Friday, March 27, 2009

BarCamp Canberra 2: Mapping the Fires

I just spoke a few minutes ago at BarCamp Canberra 2 about our experience making a map of the Victoria BushFires. Here's a quick run-through of the presentation, with links:

  • We woke up, saw there were crazy fires going on, and looked at how we could help. The websites with the information were DSE (Public Lands) and CFA (Private Lands). The problem with the DSE site was the lack of an interactive map and the lack of an RSS feed. The lack of RSS feed meant that people were constantly reloading the page to see what had changed, and their server was crumbling under the load. The problem with the CFA site was the lack of a map -- and given all the number of small towns in Australia, it's very hard to visualize where the fires are happening in respect to where you or your loved. The problems with the RSS feed was that it lacked latitude/longitude coordinates, and the CFA website was struggling and producing corrupt feeds some of the time.
  • First we tried using Yahoo! Pipes to turn the RSS into a GeoRSS feed, but it didn't quite work correctly, and we were worried about relying on the service during an emergency.
  • So then I set up a database on my server, ran a script geocoding any new locations every 2 hours, output the database as an ActionScript object, copied and pasted it into my Flex app, and re-uploaded the SWF. It was ghetto and painful, but it worked.. provided I woke up every 2 hours. Sometimes, we had to manually find locations - like "DSE - 6KM ESE OF WARBURTON" - by using the distance measurer mapplet in Google Maps and eyeballing it. It sure would have been easier if CFA had done the geocoding for us!
  • So then we created the map. We sent the RSS feed through Google App Engine, caching it every 5 minutes to avoid hitting the CFA web server (and to ignore corrupt feeds), parsed that feed in the Flash map, and displayed the fires as markers. We later added a legend, search box, and colored/sized markers, but we basically had our map up 4 hours after we started coding. Not bad!
  • One important thing we did was make a gadget version of the map. This meant news agencies, blogs (like Mashable, and random concerned folks could embed the map in their sites.
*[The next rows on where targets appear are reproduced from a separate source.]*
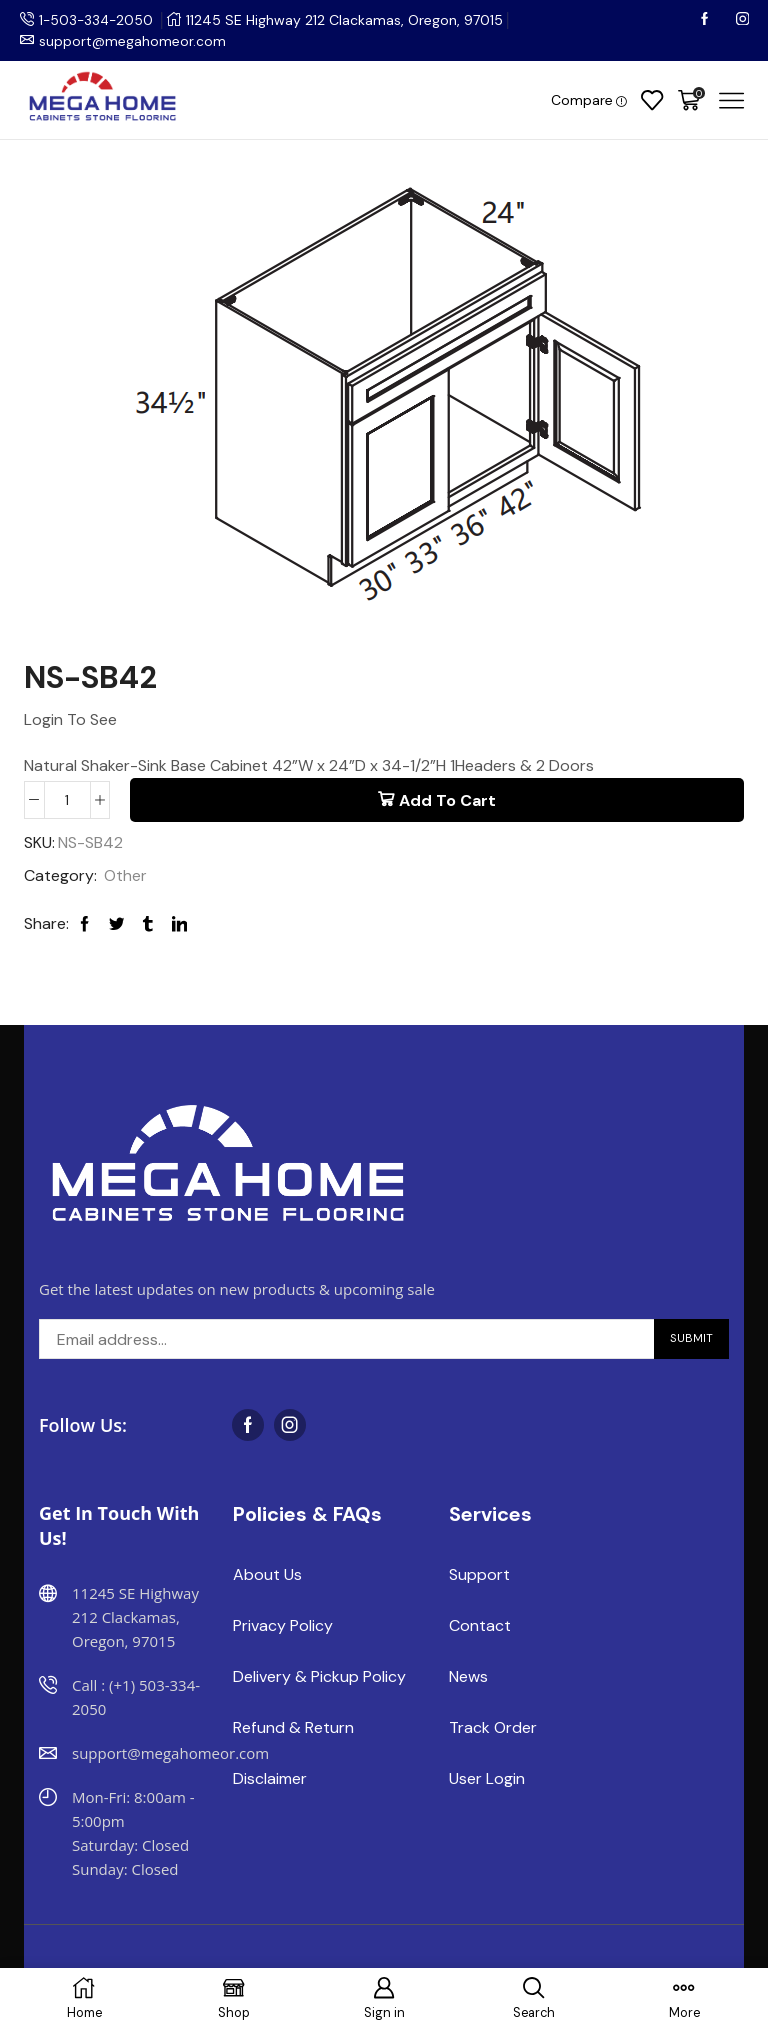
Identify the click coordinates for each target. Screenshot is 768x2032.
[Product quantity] (67, 800)
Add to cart (447, 800)
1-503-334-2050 (98, 20)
A lot of people discovered the map through the gadget, and the news agencies benefited since they didn't have to create their own visual to complement their articles.
  • The map got around 60 QPS at its peak - and App Engine handled it with no problems. It probably helped that we used our inside influence to raise all of our quotas to the absolute max (14 petabytes of bandwidth!). :)
  • After we had the map up, we wanted to make the geocoding less ghetto. We changed from doing the geocoding on my server to doing the geocoding on App Engine, and outputting the feed as a GeoRSS feed instead. The great thing about GeoRSS is that it's a pseudo-standard, and there are multiple websites that can parse and display them (including Google Maps). The cool thing about outputting the data in this portable format was that one concerned guy was able to import the GeoRSS into a Google My Map, plot markers where his family members were located, and figure out if they were in trouble.
  • At this point, we were doing good things with the CFA data, but we still had no data for the public lands. DSE was unwilling to give us structured XML data, as they had various concerns about copyrights, attribution, and data distortion. We still wanted to represent public lands data though, and that's when we discovered that NASA takes satellite imagery of South Australia every 12 hours and makes them available in various standard formats.
  • Using MapTiler, an open-source GUI for the command line GDAL utilities, we converted the NASA GeoTIFF into map tiles. Those map tiles can be used in most APIs - Google, Microsoft, OpenLayers, etc. We, of course, overlaid them on our Google Flash Map, and let people toggle the imagery on. NASA does an automatic analysis of the imagery to look for fires, so you could actually see red outlines around the center of big lines of smoke. Since we're still serving the imagery from 25 days ago, you can still see that on the website.
  • The aftermath of all of this is that we learned lessons about the issues with getting emergency data in a format that can be re-used, cached, syndicated, and visualized in useful ways. We wrote a white paper of sorts with recommendations for Emergency Data portability and we're consulting with various agencies to help them get their data up to snuff.

2 comments:

PantsFreeFriday said...

I observed Pamela do this presentation at BarCamp Canberra2, and have to say I was absolutely gob-smacked at the speed with which the solution was created, its inventiveness in terms of creating a easily understood visualisation of a complex situation through the use of various known protocols and geocoding standards, and its use of widely adopted mechanisms (like RSS) to support scalability (even if she cheated a bit with the Google App-engine limits).

I'm roundly impressed, but the real story is just how powerful the tools out there can be when deployed by smart people.

Craig Thomler said...

Hi Pamela ,

Great presentation - it really demonstrated how making public data available enables the community to work together to support themselves. Access is power.